(Selected extract):
::::::::::
The book is a snapshot of their lives a year on from Meredith’s husband leaving her.  Whilst she pines for a husband so emotionally detached, he barely sees their two children, Jack’s successful career is headed down the pan – and no one knows the real reason why.
The characters are as vivid and absorbing as Winter’s debut (though he’ll have to go a long way to replace Lost and Found’s Albert in my heart!), and there’s a far greater range of personalities.  Meredith’s son is fabulously unique, and as a result, experiencing the inevitable bullying this brings.  Her daughter is at heart insecure but in that well-documented way of teenage girls, possessed of an attitude of indestructibility which leads her into particularly dangerous situations.  I liked that the novel dealt with numerous modern day issues affecting young people in a way which is largely un-judgemental.
I think the best thing about the way Tom Winter seems to write all his characters is with equal measures of good and bad.  No one is escapable of redemption, no one is ever truly one sided, there are reasons behind all their behaviour and so far, it’s never clichéd.   Ultimately this makes him capable of turning books with the ability to be horrifically depressing to actually nurture glimmers of hope.
Winter retains his use of language which is both witty and cutting, and in this novel, we see an outrageous side – multiple strands within the novel combine to an entire series of events which are at best comically unlucky and at worst absolutely ridiculous for our main characters.  Slow down Tom, don’t use all your ideas at once! But then again... whoever wrote a novel about a string of dull everyday happenings?
Overall, it’s another winning novel for me, with an ending which is both devastatingly sad and yet hopeful.
::::::::::
(Information shown):
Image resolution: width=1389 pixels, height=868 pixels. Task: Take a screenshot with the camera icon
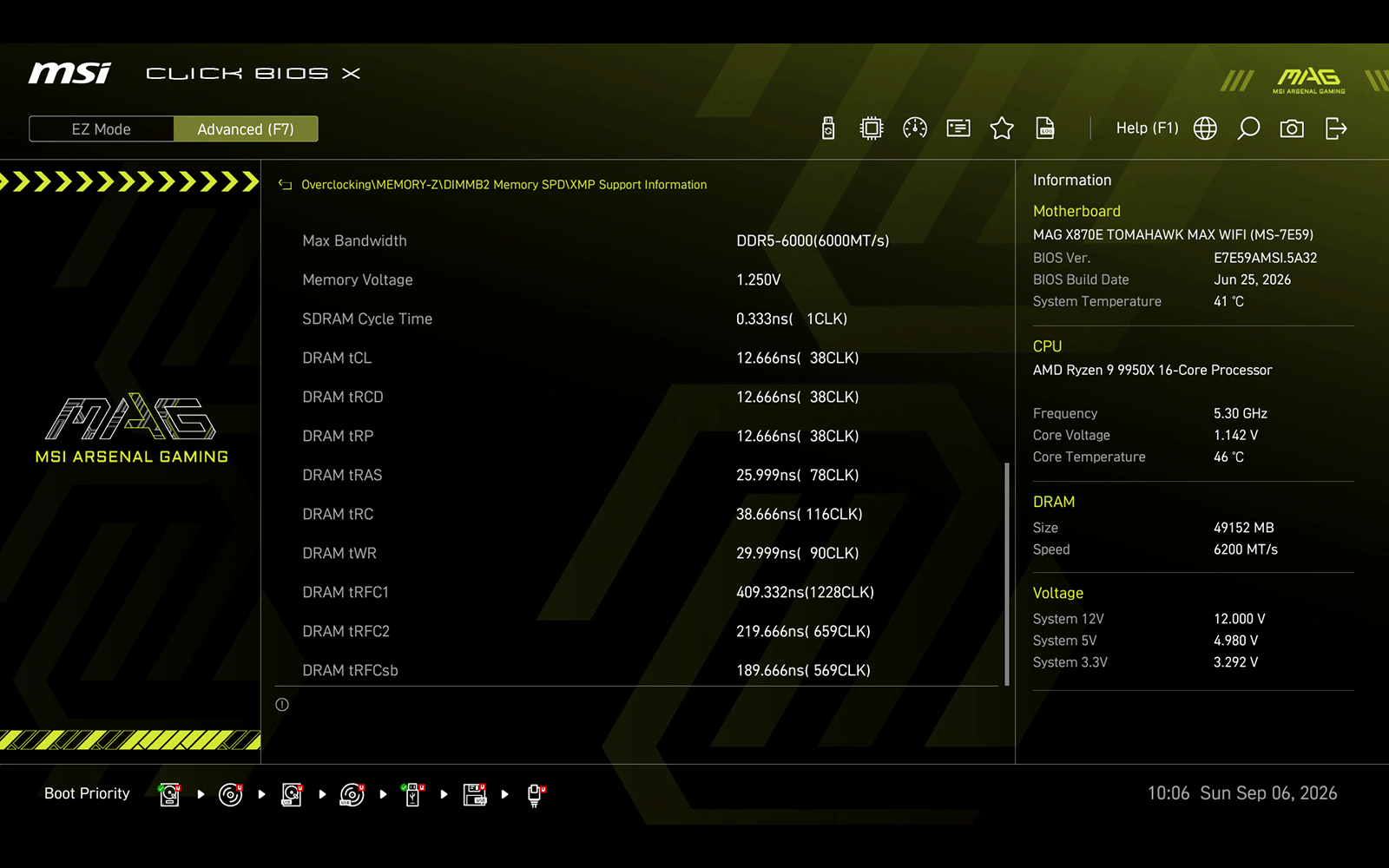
::::::::::
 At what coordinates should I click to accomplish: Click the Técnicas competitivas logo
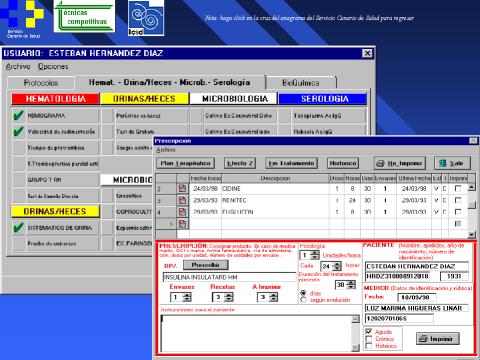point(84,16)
::::::::::
(The tasks):
**A)** According to the book review, how long after Meredith's husband leaves her is the book set?
**B)** Retype the book review between "The characters are" and "is largely un-judgemental.", inclusive.
The lines are not required for this work.

(Responses per task):
**A)** It is set a year on from her husband leaving her.

**B)**
The characters are as vivid and absorbing as Winter’s debut (though he’ll have to go a long way to replace Lost and Found’s Albert in my heart!), and there’s a far greater range of personalities.  Meredith’s son is fabulously unique, and as a result, experiencing the inevitable bullying this brings.  Her daughter is at heart insecure but in that well-documented way of teenage girls, possessed of an attitude of indestructibility which leads her into particularly dangerous situations.  I liked that the novel dealt with numerous modern day issues affecting young people in a way which is largely un-judgemental.